═════ Dataset entries

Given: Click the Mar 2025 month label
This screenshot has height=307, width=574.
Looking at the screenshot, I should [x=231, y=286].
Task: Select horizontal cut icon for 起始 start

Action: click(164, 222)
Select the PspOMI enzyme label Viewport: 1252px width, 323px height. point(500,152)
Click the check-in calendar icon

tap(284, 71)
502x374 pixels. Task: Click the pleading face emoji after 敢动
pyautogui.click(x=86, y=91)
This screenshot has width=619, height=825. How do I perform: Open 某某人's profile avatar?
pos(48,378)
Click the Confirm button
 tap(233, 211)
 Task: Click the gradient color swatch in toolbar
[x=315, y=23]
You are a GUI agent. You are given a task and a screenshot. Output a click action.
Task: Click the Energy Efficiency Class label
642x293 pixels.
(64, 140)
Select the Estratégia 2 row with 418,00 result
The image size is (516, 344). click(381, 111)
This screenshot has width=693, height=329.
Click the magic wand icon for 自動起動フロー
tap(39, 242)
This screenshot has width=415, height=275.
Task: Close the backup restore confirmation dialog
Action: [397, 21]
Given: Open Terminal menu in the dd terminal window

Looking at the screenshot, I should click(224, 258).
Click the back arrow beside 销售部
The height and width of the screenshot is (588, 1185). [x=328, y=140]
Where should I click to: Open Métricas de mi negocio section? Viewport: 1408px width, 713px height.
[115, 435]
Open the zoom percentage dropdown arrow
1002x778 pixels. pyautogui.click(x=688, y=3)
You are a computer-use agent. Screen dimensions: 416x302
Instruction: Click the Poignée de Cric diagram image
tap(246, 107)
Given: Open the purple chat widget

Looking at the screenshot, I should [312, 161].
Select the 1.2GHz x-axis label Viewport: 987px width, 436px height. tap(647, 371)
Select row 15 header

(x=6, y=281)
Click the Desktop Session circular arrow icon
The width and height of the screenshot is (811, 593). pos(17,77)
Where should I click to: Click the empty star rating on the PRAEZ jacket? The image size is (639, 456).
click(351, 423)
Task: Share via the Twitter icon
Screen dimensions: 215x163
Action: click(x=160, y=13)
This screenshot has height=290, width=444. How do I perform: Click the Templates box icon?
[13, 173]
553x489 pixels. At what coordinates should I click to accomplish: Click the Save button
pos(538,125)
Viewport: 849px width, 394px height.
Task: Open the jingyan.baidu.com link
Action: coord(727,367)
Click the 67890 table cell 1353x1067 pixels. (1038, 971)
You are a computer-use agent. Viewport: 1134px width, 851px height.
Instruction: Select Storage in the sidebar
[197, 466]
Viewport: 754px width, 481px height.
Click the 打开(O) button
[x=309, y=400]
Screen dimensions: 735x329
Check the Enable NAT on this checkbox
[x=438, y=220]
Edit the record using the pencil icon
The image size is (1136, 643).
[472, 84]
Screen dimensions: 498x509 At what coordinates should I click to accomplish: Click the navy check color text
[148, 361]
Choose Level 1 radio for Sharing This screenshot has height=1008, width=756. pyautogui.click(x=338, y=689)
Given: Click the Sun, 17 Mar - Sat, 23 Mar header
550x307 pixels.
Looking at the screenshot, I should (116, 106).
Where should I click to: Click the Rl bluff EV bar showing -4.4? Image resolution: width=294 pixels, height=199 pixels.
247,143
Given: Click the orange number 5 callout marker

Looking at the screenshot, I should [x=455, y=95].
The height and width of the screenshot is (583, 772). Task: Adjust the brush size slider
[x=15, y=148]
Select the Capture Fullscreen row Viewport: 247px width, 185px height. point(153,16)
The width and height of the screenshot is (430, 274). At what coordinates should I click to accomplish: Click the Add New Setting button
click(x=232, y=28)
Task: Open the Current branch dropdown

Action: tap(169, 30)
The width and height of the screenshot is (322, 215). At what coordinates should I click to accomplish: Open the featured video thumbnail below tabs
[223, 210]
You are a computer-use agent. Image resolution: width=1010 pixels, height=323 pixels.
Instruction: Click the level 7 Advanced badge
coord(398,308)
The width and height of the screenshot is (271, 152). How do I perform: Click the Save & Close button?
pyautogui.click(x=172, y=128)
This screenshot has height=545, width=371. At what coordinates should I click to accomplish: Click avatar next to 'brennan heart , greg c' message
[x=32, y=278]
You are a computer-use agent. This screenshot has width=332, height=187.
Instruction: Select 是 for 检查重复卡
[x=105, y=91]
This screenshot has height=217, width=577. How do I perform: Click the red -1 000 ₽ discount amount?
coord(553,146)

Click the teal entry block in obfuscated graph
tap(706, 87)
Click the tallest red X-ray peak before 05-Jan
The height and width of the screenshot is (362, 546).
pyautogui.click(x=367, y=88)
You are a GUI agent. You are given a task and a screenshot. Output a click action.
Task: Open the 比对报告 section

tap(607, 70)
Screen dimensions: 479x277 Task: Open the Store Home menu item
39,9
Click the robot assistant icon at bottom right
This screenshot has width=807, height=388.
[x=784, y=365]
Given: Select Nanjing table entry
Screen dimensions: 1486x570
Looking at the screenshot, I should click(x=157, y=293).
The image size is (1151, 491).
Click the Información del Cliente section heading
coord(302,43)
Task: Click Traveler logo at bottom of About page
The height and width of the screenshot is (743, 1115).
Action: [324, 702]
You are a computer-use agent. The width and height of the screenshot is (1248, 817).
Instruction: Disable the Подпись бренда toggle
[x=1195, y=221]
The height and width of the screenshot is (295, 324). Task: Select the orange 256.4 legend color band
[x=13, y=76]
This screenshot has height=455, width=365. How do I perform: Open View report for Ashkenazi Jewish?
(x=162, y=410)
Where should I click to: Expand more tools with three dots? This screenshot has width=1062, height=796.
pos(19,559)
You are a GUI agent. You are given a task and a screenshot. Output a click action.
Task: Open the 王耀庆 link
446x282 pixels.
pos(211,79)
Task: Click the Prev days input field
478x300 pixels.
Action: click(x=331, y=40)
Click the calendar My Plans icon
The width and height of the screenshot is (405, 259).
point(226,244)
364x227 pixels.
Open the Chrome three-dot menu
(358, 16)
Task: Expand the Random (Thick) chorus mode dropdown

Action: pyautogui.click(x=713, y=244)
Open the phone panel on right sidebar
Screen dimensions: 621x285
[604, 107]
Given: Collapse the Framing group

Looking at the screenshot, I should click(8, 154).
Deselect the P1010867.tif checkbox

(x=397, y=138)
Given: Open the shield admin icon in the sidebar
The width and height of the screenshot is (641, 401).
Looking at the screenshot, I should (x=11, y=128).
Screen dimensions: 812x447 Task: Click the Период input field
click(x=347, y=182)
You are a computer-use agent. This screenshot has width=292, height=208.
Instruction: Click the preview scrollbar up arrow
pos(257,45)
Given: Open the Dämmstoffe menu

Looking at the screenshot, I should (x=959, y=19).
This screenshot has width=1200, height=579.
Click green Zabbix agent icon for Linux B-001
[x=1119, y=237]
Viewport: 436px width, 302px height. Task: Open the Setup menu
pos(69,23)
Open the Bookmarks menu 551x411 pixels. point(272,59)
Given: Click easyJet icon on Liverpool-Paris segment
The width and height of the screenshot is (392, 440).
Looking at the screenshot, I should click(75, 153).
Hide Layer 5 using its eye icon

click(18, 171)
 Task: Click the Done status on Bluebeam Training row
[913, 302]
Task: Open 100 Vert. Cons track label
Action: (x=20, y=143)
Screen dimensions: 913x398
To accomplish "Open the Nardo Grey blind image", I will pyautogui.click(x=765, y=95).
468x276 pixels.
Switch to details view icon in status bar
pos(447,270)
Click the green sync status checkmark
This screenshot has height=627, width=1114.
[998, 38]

══════════

- _Work required_
Write the data above out again in full, exactly.

- _Answer section_
Given: Click the Mar 2025 month label
This screenshot has height=307, width=574.
Looking at the screenshot, I should [x=231, y=286].
Task: Select horizontal cut icon for 起始 start

Action: click(164, 222)
Select the PspOMI enzyme label Viewport: 1252px width, 323px height. point(500,152)
Click the check-in calendar icon

tap(284, 71)
502x374 pixels. Task: Click the pleading face emoji after 敢动
pyautogui.click(x=86, y=91)
This screenshot has width=619, height=825. How do I perform: Open 某某人's profile avatar?
pos(48,378)
Click the Confirm button
 tap(233, 211)
 Task: Click the gradient color swatch in toolbar
[x=315, y=23]
You are a GUI agent. You are given a task and a screenshot. Output a click action.
Task: Click the Energy Efficiency Class label
642x293 pixels.
(64, 140)
Select the Estratégia 2 row with 418,00 result
The image size is (516, 344). click(381, 111)
This screenshot has width=693, height=329.
Click the magic wand icon for 自動起動フロー
tap(39, 242)
This screenshot has width=415, height=275.
Task: Close the backup restore confirmation dialog
Action: [397, 21]
Given: Open Terminal menu in the dd terminal window

Looking at the screenshot, I should click(224, 258).
Click the back arrow beside 销售部
The height and width of the screenshot is (588, 1185). [x=328, y=140]
Where should I click to: Open Métricas de mi negocio section? Viewport: 1408px width, 713px height.
[115, 435]
Open the zoom percentage dropdown arrow
1002x778 pixels. pyautogui.click(x=688, y=3)
You are a computer-use agent. Screen dimensions: 416x302
Instruction: Click the Poignée de Cric diagram image
tap(246, 107)
Given: Open the purple chat widget

Looking at the screenshot, I should [312, 161].
Select the 1.2GHz x-axis label Viewport: 987px width, 436px height. tap(647, 371)
Select row 15 header

(x=6, y=281)
Click the Desktop Session circular arrow icon
The width and height of the screenshot is (811, 593). pos(17,77)
Where should I click to: Click the empty star rating on the PRAEZ jacket? The image size is (639, 456).
click(351, 423)
Task: Share via the Twitter icon
Screen dimensions: 215x163
Action: click(x=160, y=13)
This screenshot has height=290, width=444. How do I perform: Click the Templates box icon?
[13, 173]
553x489 pixels. At what coordinates should I click to accomplish: Click the Save button
pos(538,125)
Viewport: 849px width, 394px height.
Task: Open the jingyan.baidu.com link
Action: coord(727,367)
Click the 67890 table cell 1353x1067 pixels. (1038, 971)
You are a computer-use agent. Viewport: 1134px width, 851px height.
Instruction: Select Storage in the sidebar
[197, 466]
Viewport: 754px width, 481px height.
Click the 打开(O) button
[x=309, y=400]
Screen dimensions: 735x329
Check the Enable NAT on this checkbox
[x=438, y=220]
Edit the record using the pencil icon
The image size is (1136, 643).
[472, 84]
Screen dimensions: 498x509 At what coordinates should I click to accomplish: Click the navy check color text
[148, 361]
Choose Level 1 radio for Sharing This screenshot has height=1008, width=756. pyautogui.click(x=338, y=689)
Given: Click the Sun, 17 Mar - Sat, 23 Mar header
550x307 pixels.
Looking at the screenshot, I should (116, 106).
Where should I click to: Click the Rl bluff EV bar showing -4.4? Image resolution: width=294 pixels, height=199 pixels.
247,143
Given: Click the orange number 5 callout marker

Looking at the screenshot, I should [x=455, y=95].
The height and width of the screenshot is (583, 772). Task: Adjust the brush size slider
[x=15, y=148]
Select the Capture Fullscreen row Viewport: 247px width, 185px height. point(153,16)
The width and height of the screenshot is (430, 274). At what coordinates should I click to accomplish: Click the Add New Setting button
click(x=232, y=28)
Task: Open the Current branch dropdown

Action: tap(169, 30)
The width and height of the screenshot is (322, 215). At what coordinates should I click to accomplish: Open the featured video thumbnail below tabs
[223, 210]
You are a computer-use agent. Image resolution: width=1010 pixels, height=323 pixels.
Instruction: Click the level 7 Advanced badge
coord(398,308)
The width and height of the screenshot is (271, 152). How do I perform: Click the Save & Close button?
pyautogui.click(x=172, y=128)
This screenshot has height=545, width=371. At what coordinates should I click to accomplish: Click avatar next to 'brennan heart , greg c' message
[x=32, y=278]
You are a computer-use agent. This screenshot has width=332, height=187.
Instruction: Select 是 for 检查重复卡
[x=105, y=91]
This screenshot has height=217, width=577. How do I perform: Click the red -1 000 ₽ discount amount?
coord(553,146)

Click the teal entry block in obfuscated graph
tap(706, 87)
Click the tallest red X-ray peak before 05-Jan
The height and width of the screenshot is (362, 546).
pyautogui.click(x=367, y=88)
You are a GUI agent. You are given a task and a screenshot. Output a click action.
Task: Open the 比对报告 section

tap(607, 70)
Screen dimensions: 479x277 Task: Open the Store Home menu item
39,9
Click the robot assistant icon at bottom right
This screenshot has width=807, height=388.
[x=784, y=365]
Given: Select Nanjing table entry
Screen dimensions: 1486x570
Looking at the screenshot, I should click(x=157, y=293).
The image size is (1151, 491).
Click the Información del Cliente section heading
coord(302,43)
Task: Click Traveler logo at bottom of About page
The height and width of the screenshot is (743, 1115).
Action: [324, 702]
You are a computer-use agent. The width and height of the screenshot is (1248, 817).
Instruction: Disable the Подпись бренда toggle
[x=1195, y=221]
The height and width of the screenshot is (295, 324). Task: Select the orange 256.4 legend color band
[x=13, y=76]
This screenshot has height=455, width=365. How do I perform: Open View report for Ashkenazi Jewish?
(x=162, y=410)
Where should I click to: Expand more tools with three dots? This screenshot has width=1062, height=796.
pos(19,559)
You are a GUI agent. You are given a task and a screenshot. Output a click action.
Task: Open the 王耀庆 link
446x282 pixels.
pos(211,79)
Task: Click the Prev days input field
478x300 pixels.
Action: click(x=331, y=40)
Click the calendar My Plans icon
The width and height of the screenshot is (405, 259).
point(226,244)
364x227 pixels.
Open the Chrome three-dot menu
(358, 16)
Task: Expand the Random (Thick) chorus mode dropdown

Action: pyautogui.click(x=713, y=244)
Open the phone panel on right sidebar
Screen dimensions: 621x285
[604, 107]
Given: Collapse the Framing group

Looking at the screenshot, I should click(8, 154).
Deselect the P1010867.tif checkbox

(x=397, y=138)
Given: Open the shield admin icon in the sidebar
The width and height of the screenshot is (641, 401).
Looking at the screenshot, I should (x=11, y=128).
Screen dimensions: 812x447 Task: Click the Период input field
click(x=347, y=182)
You are a computer-use agent. This screenshot has width=292, height=208.
Instruction: Click the preview scrollbar up arrow
pos(257,45)
Given: Open the Dämmstoffe menu

Looking at the screenshot, I should (x=959, y=19).
This screenshot has width=1200, height=579.
Click green Zabbix agent icon for Linux B-001
[x=1119, y=237]
Viewport: 436px width, 302px height. Task: Open the Setup menu
pos(69,23)
Open the Bookmarks menu 551x411 pixels. point(272,59)
Given: Click easyJet icon on Liverpool-Paris segment
The width and height of the screenshot is (392, 440).
Looking at the screenshot, I should click(75, 153).
Hide Layer 5 using its eye icon

click(18, 171)
 Task: Click the Done status on Bluebeam Training row
[913, 302]
Task: Open 100 Vert. Cons track label
Action: (x=20, y=143)
Screen dimensions: 913x398
To accomplish "Open the Nardo Grey blind image", I will pyautogui.click(x=765, y=95).
468x276 pixels.
Switch to details view icon in status bar
pos(447,270)
Click the green sync status checkmark
This screenshot has height=627, width=1114.
[998, 38]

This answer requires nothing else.